As the last month of the Jewish year, Elul is traditionaly a time of introspection and stocktaking -- a time to review one's deeds and spiritual progress over the past year and prepare for the upcoming "Days of Awe" of Rosh HaShanah and Yom Kippur.
As the month of Divine Mercy and Forgiveness (see "Today in Jewish History" for Elul 1) it is a most opportune time for teshuvah ("return" to G-d), prayer, charity, and increased Ahavat Yisrael (love for a fellow Jew) in the quest for self-improvement and coming closer to G-d. Chassidic master Rabbi Schneur Zalman of Liadi likens the month of Elul to a time when "the king is in the field" and, in contrast to when he is in the royal palace, "everyone who so desires is permitted to meet him, and he receives them all with a cheerful countenance and shows a smiling face to them all."
Specific Elul customs include the daily sounding of the shofar (ram's horn) as a call to repentance. The Baal Shem Tov instituted the custom of reciting three additional chapters of Psalms each day, from the 1st of Elul until Yom Kippur (on Yom Kippur the remaining 36 chapters are recited, thereby completing the entire book of Psalms). Click below to view today's Psalms.

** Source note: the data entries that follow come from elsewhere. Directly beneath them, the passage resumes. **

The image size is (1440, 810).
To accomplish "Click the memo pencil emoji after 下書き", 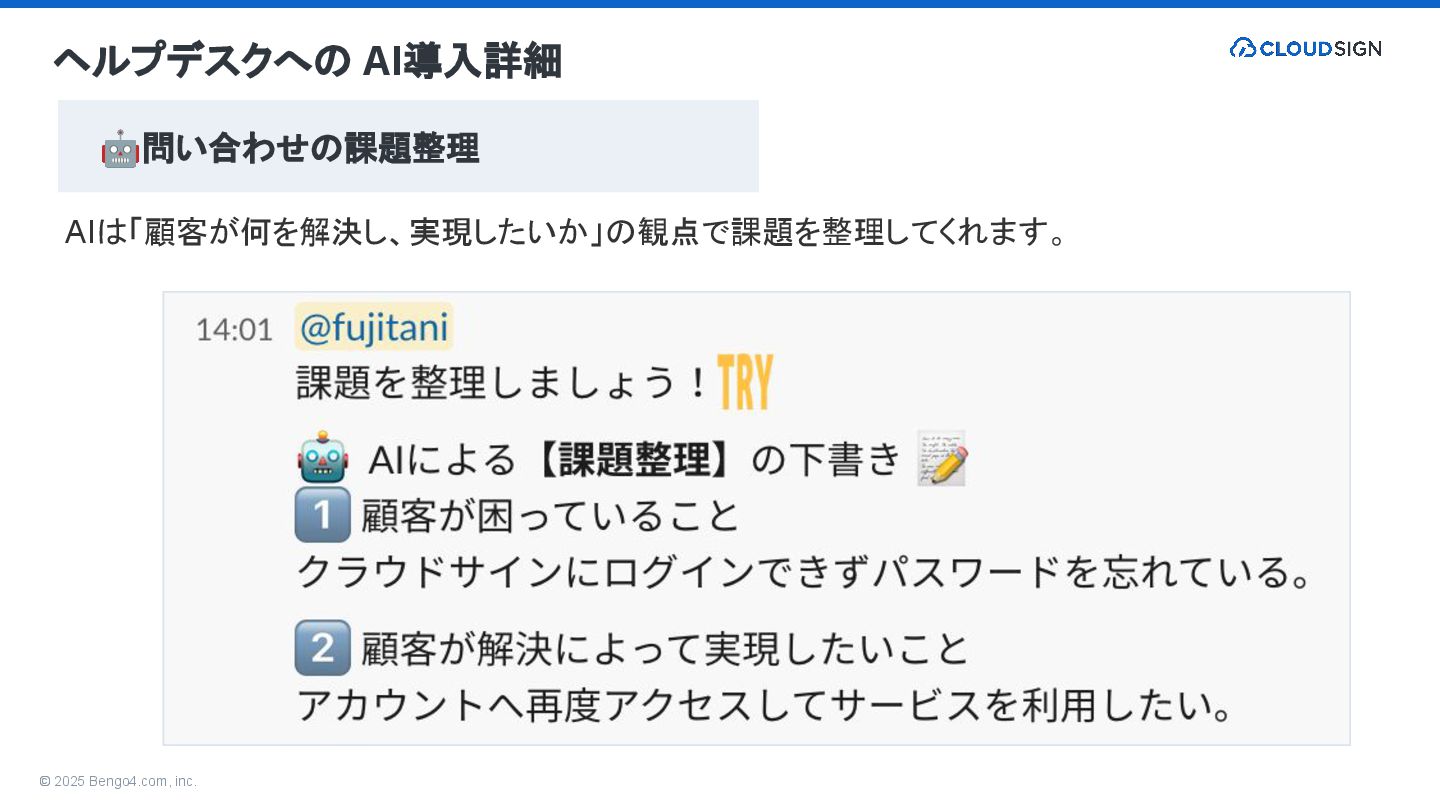I will 942,459.
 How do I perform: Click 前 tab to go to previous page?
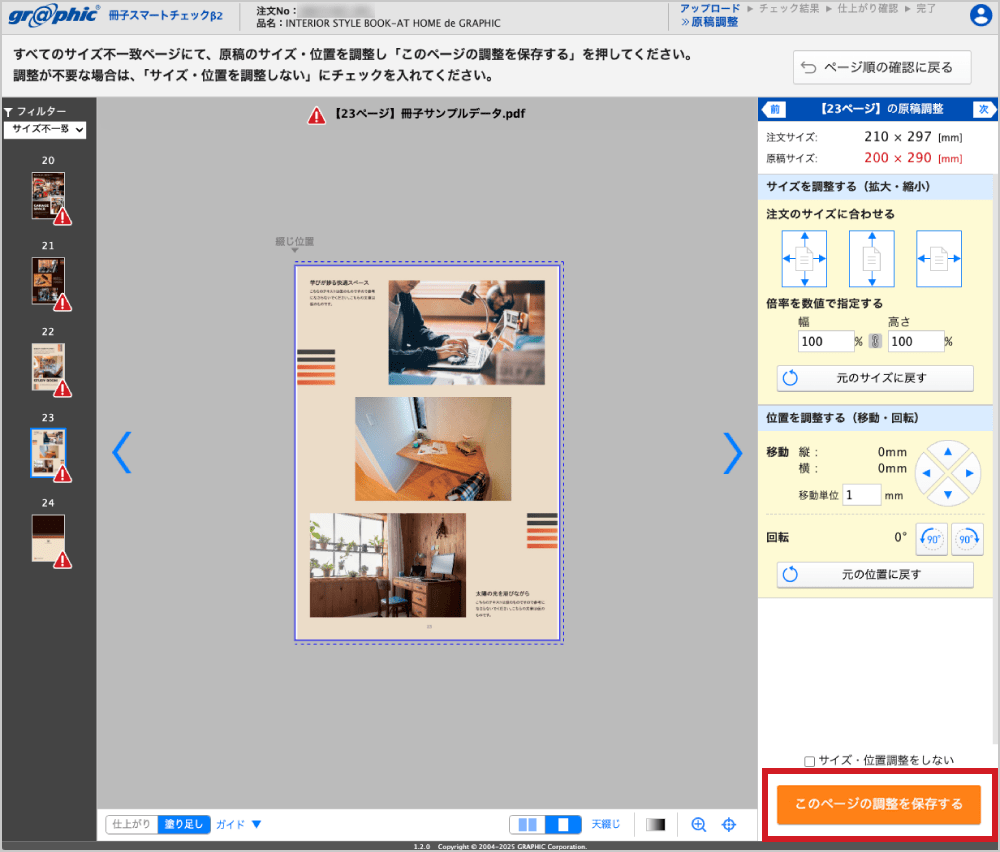[774, 109]
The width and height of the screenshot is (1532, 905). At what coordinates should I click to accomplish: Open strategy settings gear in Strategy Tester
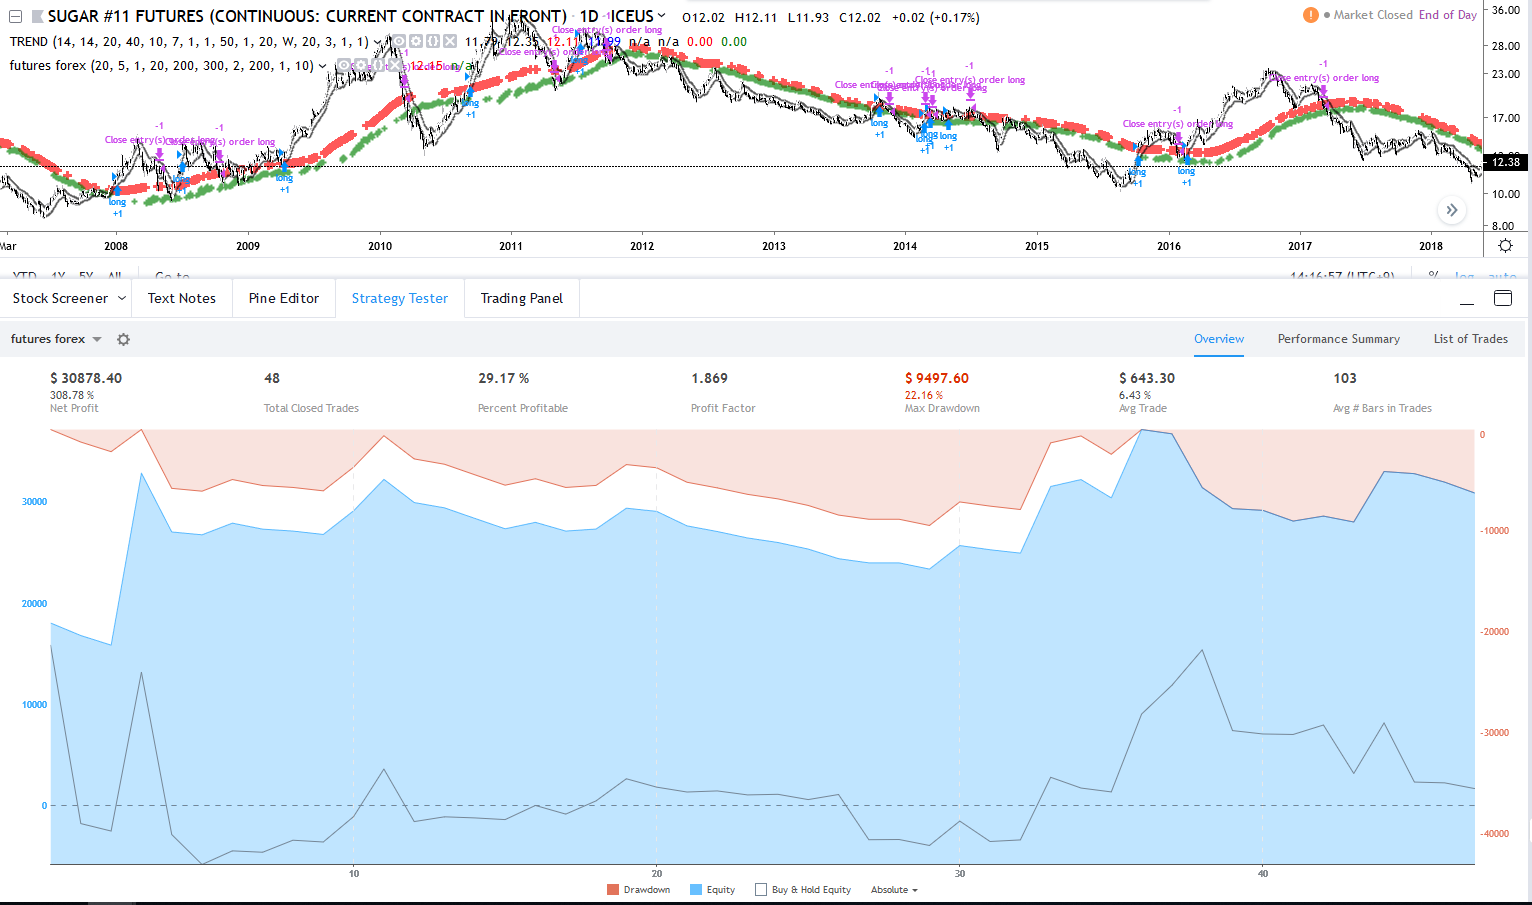point(123,340)
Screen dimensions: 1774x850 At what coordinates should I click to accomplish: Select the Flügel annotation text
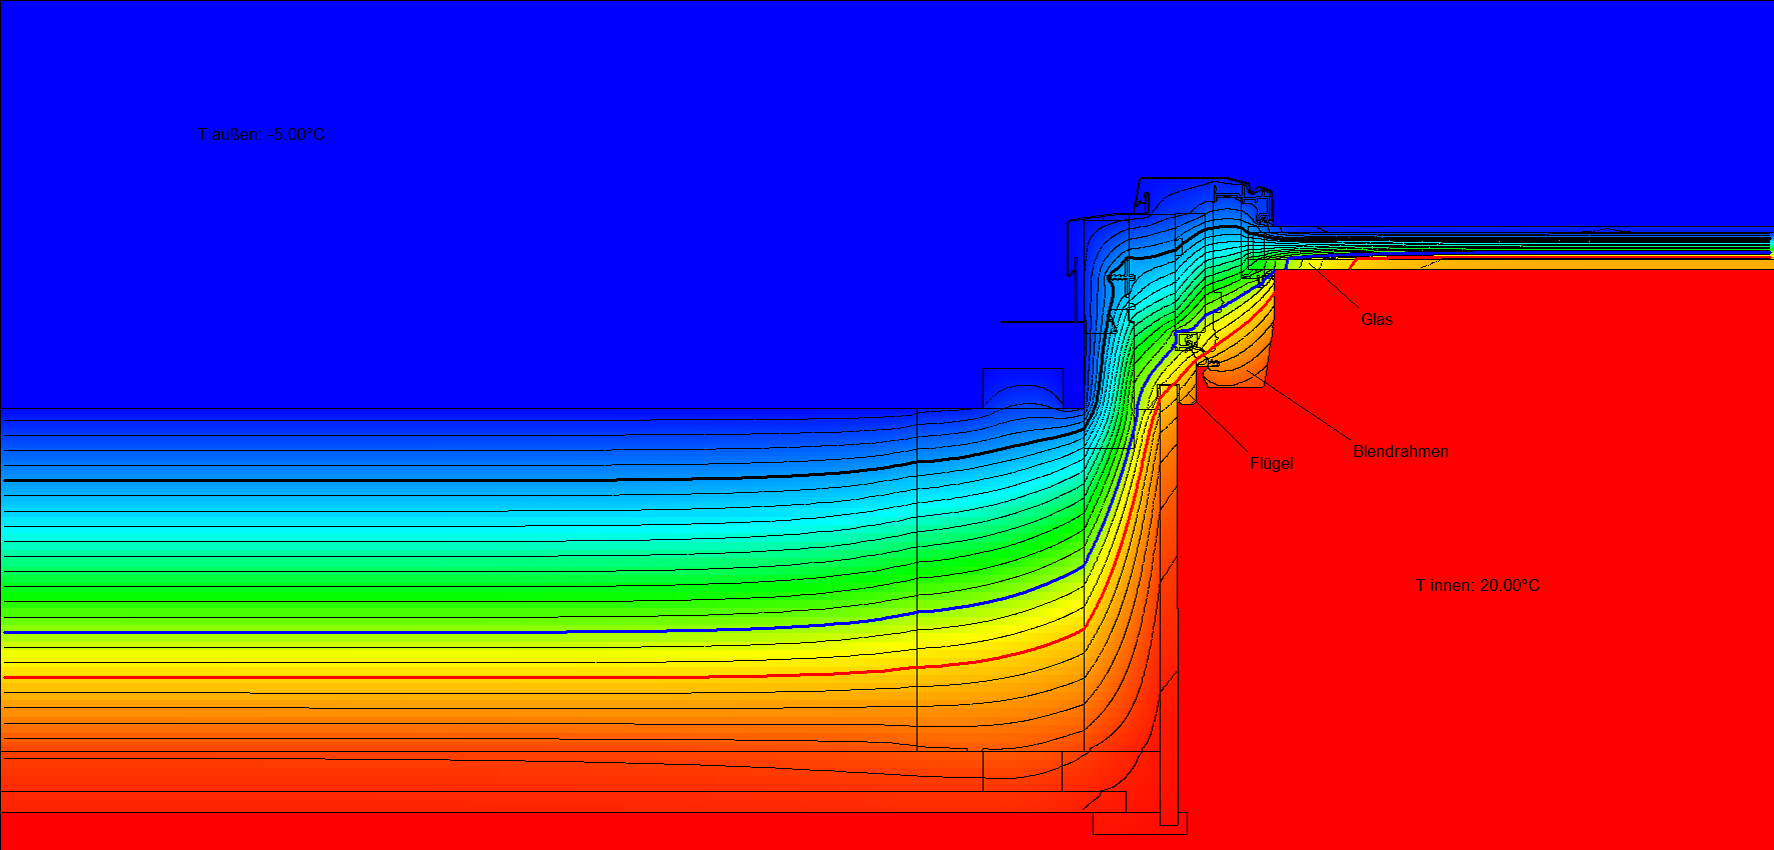click(1271, 463)
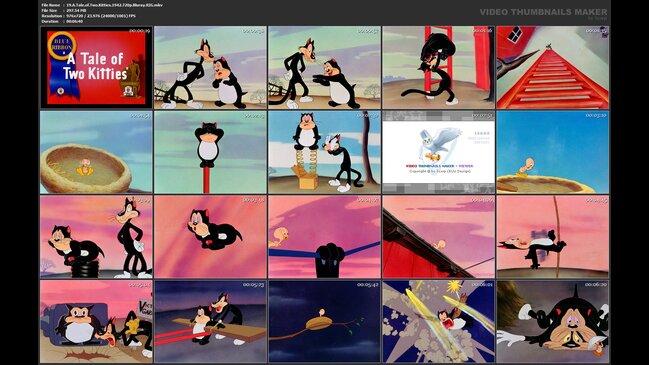Click the thumbnail of the cats on the wooden plank at night
This screenshot has width=649, height=365.
(x=210, y=321)
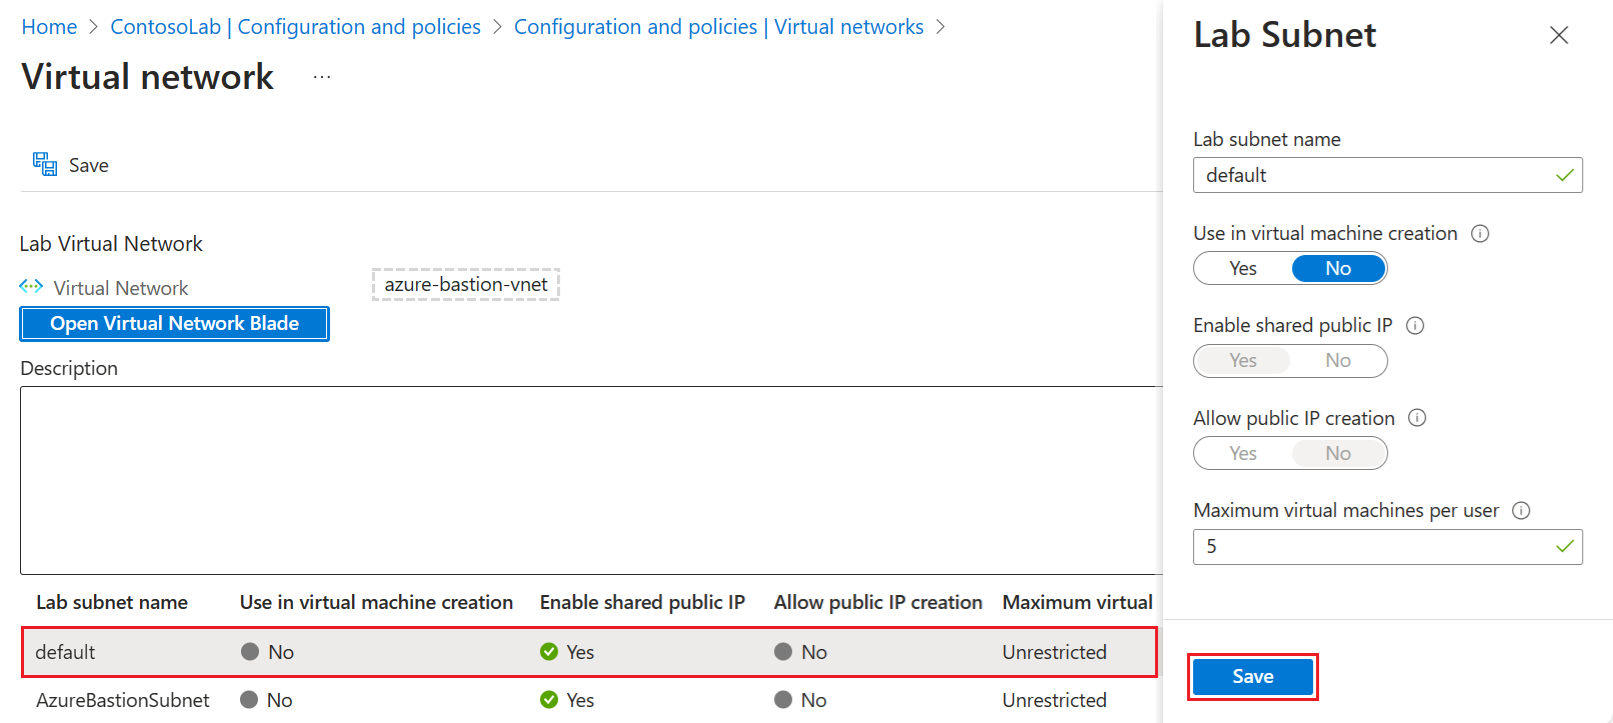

The 1st day of creation, on which G-d created existence, time, matter, darkness and light, was the 25th of Elul. (Rosh Hashanah, on which we mark "the beginning of Your works", is actually the 6th day of creation, on which the world attained the potential for the realization of its purpose, with the creation of the first man and woman, Adam and Eve. Rosh Hashanah is therefore the day from which the Jewish calendar begins to count the years of history; the 1st day of creation thus occurred on the 25th of Elul of what is termed -1 from creation.
The rebuilding of the walls of Jerusalem -- which had been in ruins since the destruction of the First Temple by the Babylonians 88 years earlier -- was completed by Nehemia on Elul 25 of the year 3426 from creation (335 BCE) as related in the Book of Nehemia (ch. 6).